▸ **PAGE EXCERPT**:

■ ■ ■ ■ ■ ■ ■

And that break did not end.
 
The depression set in, and I thought I didn't want to work at all. As a writer, I was getting a lot of offers for meetings, a lot of offers for new projects, and I wasn't taking any of them.
 
Sometimes I'd feel like writing. Sometimes I felt like I never want to do this again in my life. What's the point of any of this?
 
Q: That's the flip side, I guess. For anyone in the industry, it must have been a period of incredible uncertainty now knowing when the work would be there again.
 
Anyanwu: Honestly, even as an actor, I had opportunities to audition. I just was not taking them.
 
For me, it was having the perspective of what's really important. Chasing new jobs at the moment didn't seem important. I was working pretty steadily as a writer. I had the privilege to take my time.
 
Q: So you started this play during that time. Were you working on other projects, too?
 
Anyanwu: It was definitely a period of ups and downs. The 24 Hour Plays is something that is on Broadway and they moved it online. I was approached to do a 24 Hour Play where you basically video each other back and forth and write a piece for an actor over a 24-hour period.

■ ■ ■ ■ ■ ■ ■

▸ **DATA FOR ANALYSIS**:
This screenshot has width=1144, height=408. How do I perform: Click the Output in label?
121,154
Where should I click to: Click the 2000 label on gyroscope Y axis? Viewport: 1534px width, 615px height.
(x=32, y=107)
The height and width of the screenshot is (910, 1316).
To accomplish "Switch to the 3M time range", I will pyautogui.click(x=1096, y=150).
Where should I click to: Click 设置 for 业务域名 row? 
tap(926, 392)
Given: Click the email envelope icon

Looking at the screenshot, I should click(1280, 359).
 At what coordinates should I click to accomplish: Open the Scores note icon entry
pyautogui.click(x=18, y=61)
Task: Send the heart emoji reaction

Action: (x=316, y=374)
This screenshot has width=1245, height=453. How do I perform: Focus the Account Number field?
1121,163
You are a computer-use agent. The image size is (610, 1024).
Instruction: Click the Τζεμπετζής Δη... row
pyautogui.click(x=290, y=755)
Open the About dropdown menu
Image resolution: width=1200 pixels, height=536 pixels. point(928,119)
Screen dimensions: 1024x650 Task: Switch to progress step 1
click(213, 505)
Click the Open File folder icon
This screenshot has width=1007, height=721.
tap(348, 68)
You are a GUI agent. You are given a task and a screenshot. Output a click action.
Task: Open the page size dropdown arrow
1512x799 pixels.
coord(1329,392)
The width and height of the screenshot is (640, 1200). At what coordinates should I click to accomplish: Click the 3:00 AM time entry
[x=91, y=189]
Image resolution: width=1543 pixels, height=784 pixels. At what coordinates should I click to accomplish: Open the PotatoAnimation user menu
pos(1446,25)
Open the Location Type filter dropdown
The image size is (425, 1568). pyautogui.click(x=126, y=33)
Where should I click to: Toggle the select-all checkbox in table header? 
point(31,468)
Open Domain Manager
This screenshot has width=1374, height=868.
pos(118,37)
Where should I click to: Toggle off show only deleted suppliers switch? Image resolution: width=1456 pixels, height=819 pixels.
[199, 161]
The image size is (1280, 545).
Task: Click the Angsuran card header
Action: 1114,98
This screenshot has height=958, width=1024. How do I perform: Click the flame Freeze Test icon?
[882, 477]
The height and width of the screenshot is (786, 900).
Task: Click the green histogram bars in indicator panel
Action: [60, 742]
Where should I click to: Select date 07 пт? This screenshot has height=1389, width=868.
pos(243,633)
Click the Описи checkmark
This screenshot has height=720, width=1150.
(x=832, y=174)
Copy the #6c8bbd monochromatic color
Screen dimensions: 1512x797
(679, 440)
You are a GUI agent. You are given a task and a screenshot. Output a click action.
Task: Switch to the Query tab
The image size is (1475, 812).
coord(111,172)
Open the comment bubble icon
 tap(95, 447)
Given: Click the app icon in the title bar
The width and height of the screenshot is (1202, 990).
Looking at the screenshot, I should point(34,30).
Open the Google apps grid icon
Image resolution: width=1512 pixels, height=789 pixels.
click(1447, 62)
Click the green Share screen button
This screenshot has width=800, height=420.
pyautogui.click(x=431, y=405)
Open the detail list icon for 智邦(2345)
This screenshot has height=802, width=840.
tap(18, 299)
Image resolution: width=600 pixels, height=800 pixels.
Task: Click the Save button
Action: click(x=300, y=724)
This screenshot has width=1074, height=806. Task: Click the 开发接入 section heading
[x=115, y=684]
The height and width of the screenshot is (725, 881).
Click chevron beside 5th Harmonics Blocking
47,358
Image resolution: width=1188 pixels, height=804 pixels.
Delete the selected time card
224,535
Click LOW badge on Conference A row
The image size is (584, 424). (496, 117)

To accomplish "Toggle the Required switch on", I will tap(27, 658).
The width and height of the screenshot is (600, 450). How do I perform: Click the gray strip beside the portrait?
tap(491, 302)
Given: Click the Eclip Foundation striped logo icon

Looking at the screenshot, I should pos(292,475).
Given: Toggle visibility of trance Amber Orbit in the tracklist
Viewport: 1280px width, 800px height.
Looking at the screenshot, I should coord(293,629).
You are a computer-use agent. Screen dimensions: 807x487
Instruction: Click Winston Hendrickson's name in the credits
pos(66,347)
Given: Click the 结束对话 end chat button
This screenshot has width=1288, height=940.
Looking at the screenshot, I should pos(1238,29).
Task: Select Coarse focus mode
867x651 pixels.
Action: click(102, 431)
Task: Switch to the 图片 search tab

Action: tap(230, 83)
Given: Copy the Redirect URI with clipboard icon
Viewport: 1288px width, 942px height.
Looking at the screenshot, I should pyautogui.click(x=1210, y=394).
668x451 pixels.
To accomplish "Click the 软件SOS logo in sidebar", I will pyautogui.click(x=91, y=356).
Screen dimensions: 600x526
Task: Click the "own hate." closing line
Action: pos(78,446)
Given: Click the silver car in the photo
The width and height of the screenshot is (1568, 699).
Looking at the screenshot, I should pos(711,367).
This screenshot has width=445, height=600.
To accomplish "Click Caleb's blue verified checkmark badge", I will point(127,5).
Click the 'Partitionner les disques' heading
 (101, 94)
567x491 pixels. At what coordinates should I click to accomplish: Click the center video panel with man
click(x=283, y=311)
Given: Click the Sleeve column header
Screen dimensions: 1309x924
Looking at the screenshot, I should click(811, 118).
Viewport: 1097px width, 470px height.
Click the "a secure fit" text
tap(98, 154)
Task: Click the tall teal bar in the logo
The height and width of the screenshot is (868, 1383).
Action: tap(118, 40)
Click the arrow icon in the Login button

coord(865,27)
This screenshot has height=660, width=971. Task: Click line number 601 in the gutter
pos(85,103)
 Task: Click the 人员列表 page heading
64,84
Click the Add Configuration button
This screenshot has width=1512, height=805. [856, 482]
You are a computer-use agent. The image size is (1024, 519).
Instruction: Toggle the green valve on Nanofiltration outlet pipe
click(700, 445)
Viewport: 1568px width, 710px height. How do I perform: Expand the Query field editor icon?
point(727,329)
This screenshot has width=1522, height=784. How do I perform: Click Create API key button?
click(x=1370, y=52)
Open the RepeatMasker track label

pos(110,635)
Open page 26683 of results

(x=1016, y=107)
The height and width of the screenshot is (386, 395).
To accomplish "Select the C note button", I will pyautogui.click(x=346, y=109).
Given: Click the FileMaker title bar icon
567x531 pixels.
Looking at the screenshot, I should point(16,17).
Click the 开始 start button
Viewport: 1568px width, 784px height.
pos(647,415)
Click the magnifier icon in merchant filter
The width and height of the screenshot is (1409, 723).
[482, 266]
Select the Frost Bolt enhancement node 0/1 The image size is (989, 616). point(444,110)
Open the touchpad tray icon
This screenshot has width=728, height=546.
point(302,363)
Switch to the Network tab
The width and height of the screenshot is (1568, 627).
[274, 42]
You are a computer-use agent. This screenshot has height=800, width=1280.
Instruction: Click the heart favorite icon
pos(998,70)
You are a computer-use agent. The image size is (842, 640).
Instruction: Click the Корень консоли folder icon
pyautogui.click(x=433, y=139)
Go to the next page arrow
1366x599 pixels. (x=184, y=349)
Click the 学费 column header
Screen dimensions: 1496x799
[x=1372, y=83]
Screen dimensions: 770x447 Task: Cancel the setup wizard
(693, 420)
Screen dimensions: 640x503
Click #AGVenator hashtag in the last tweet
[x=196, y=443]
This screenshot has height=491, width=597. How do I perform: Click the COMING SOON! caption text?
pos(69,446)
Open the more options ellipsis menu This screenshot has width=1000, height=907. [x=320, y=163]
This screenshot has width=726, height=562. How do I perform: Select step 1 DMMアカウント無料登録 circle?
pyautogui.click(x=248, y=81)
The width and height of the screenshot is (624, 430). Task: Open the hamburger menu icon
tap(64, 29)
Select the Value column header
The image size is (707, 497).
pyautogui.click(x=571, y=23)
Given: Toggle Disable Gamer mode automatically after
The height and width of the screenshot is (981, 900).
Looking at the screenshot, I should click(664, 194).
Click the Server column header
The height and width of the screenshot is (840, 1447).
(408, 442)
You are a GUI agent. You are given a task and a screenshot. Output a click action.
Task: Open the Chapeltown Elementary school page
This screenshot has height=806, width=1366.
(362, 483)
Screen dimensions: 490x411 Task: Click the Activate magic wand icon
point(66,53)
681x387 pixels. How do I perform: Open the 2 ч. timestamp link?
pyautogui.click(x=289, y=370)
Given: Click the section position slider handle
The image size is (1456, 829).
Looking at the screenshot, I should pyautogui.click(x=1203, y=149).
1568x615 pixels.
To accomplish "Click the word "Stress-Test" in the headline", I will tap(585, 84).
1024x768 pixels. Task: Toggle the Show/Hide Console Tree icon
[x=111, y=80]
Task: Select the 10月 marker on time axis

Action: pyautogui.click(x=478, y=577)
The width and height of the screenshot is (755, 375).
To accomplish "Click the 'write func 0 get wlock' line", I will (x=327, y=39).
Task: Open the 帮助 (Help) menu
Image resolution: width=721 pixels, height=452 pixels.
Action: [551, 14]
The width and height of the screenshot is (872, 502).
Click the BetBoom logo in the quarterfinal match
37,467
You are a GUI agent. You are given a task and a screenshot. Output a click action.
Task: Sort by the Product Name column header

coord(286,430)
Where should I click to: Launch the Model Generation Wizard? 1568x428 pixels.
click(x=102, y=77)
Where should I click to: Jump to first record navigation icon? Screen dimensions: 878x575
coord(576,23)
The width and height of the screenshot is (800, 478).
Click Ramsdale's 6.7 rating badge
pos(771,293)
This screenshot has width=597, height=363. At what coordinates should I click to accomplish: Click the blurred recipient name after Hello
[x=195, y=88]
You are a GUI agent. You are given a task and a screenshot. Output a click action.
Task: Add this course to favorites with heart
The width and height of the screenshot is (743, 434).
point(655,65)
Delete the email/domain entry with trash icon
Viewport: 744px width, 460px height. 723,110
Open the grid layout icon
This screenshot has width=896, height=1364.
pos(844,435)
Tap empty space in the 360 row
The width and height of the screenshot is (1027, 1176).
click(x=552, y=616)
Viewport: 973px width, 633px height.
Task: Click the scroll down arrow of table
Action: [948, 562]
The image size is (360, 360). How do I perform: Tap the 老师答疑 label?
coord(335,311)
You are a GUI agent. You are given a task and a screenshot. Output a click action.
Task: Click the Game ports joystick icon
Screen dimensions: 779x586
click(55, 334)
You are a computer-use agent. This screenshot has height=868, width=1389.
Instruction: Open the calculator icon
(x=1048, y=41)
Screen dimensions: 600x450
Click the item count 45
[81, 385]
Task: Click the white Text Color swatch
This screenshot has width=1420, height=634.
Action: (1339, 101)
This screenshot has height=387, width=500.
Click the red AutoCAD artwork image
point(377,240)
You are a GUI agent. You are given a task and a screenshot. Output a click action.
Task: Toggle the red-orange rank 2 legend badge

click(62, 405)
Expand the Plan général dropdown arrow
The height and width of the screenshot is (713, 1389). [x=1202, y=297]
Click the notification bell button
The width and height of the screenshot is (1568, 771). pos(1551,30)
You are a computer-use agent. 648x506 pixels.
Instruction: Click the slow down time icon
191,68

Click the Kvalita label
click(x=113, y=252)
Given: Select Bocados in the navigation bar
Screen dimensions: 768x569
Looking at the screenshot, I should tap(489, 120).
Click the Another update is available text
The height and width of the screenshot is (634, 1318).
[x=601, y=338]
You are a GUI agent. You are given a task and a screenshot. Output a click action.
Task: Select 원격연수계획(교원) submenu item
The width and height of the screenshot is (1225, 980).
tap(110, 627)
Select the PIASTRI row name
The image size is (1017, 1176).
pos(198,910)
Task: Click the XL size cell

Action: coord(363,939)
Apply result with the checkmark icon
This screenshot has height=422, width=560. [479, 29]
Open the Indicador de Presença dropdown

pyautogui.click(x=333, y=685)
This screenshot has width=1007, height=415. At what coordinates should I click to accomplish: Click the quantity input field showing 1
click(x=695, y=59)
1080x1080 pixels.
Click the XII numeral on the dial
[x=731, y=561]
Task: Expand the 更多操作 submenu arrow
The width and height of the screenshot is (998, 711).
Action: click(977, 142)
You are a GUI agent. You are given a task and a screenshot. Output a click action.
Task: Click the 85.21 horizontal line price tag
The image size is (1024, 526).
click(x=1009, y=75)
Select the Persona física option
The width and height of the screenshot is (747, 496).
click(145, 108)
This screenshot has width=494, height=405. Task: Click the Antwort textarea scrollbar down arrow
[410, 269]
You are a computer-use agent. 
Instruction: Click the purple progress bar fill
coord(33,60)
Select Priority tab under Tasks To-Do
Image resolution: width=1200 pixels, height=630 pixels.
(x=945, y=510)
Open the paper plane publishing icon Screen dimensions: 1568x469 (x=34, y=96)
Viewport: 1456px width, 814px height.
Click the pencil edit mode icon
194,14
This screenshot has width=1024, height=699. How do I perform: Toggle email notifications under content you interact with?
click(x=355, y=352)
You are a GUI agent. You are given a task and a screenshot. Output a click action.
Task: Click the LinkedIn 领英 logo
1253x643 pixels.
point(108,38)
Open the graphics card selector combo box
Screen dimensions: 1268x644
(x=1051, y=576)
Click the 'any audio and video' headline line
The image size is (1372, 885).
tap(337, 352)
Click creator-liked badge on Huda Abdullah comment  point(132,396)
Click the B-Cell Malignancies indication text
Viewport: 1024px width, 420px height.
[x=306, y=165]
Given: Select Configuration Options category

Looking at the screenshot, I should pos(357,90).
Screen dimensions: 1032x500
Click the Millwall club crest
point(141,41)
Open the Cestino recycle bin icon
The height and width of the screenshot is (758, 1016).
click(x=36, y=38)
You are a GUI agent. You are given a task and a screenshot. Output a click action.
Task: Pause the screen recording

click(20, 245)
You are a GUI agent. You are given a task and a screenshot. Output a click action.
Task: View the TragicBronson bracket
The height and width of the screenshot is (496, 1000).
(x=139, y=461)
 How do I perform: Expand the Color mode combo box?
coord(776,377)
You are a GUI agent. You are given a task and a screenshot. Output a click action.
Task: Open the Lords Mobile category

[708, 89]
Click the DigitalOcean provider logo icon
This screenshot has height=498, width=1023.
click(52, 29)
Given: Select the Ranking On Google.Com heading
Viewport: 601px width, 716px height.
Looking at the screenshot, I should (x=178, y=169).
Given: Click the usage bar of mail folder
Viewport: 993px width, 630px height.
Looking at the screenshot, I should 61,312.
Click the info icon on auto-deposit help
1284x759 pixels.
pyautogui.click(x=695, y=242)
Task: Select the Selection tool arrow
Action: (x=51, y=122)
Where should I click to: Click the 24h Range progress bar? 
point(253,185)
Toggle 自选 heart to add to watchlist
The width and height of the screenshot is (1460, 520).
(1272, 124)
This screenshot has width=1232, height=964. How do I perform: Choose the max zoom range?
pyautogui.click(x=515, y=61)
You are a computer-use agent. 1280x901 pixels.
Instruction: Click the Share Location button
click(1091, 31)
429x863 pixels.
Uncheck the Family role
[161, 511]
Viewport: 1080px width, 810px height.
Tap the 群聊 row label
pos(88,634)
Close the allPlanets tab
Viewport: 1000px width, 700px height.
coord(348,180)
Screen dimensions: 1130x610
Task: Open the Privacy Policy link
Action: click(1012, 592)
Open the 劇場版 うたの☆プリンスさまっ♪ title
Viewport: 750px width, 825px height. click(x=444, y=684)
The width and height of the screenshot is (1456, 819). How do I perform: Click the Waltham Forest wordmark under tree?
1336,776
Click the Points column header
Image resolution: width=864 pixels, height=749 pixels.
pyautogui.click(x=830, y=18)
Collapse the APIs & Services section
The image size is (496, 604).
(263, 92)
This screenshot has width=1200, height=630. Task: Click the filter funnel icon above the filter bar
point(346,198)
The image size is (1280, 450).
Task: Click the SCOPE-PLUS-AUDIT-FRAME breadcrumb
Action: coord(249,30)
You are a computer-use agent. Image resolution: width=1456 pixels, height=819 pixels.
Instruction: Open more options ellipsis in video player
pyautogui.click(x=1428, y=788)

■ ■ ■ ■ ■ ■ ■

▸ **TASKS TO COMPLETE**:
(1) Extract the stretch of the interview with Anyanwu from "And that break" through "be there again.".
(2) Do these statements agree with the interview with Anyanwu? Answer yes or no for each, and quote the deciding words. (a) Anyanwu was working fairly steadily as a writer. (b) Anyanwu accepted the offers for new writing projects. (c) The 24 Hour Plays was moved online.
(3) Proceed with the interview with Anyanwu from the point where it stops.
The entries are separate material from the interview with Anyanwu.

▸ **ANSWERS BY TASK**:
(1)
And that break did not end.
 
The depression set in, and I thought I didn't want to work at all. As a writer, I was getting a lot of offers for meetings, a lot of offers for new projects, and I wasn't taking any of them.
 
Sometimes I'd feel like writing. Sometimes I felt like I never want to do this again in my life. What's the point of any of this?
 
Q: That's the flip side, I guess. For anyone in the industry, it must have been a period of incredible uncertainty now knowing when the work would be there again.

(2)
(a) Yes: "I was working pretty steadily as a writer."
(b) No: "a lot of offers for new projects, and I wasn't taking any of them."
(c) Yes: "they moved it online."

(3)
 
I worked with Pedro Pascal ["Game of Thrones"]. … I wrote a two-page piece for him, and that was kind of hitting me early in the moment in the quarantine. I basically came back to that piece every couple of weeks and kept writing it and writing it and writing it.
 
It took me six to seven months to get into this piece.
 
Q: So is 'The Last ……' a preview of 'The Last of the Love Letters' or …?
 
Anyanwu: They are connected, but I'm treating them as two different works. This is shorter and focuses on one person. This piece is more about looking at art as a lost love — what you would have to say to your lost love if art was your lost love.
 
What is it to lose your inspiration? What is it to no longer have your love for something?
 
As a practitioner, sometimes what you do loves you back and sometimes not. This is an artist being tortured by something intangible, which is inspiration.
 
Q: Are you in Williamstown now or will you be coming up to work on 'The Last ……'?
 
Anyanwu: I haven't been on campus because we've been in rehearsal at the moment. I get in on the 12th.
 
Q: Are you performing in 'Seven Deadly Sins?'
 
Anyanwu: I wrote one of the pieces. It's seven different playwrights with their own take on the seven deadly sins.
 
I'm acting in the show at the Atlantic Theater Company in the fall.
 
Q: Have you performed in many of the plays you've written?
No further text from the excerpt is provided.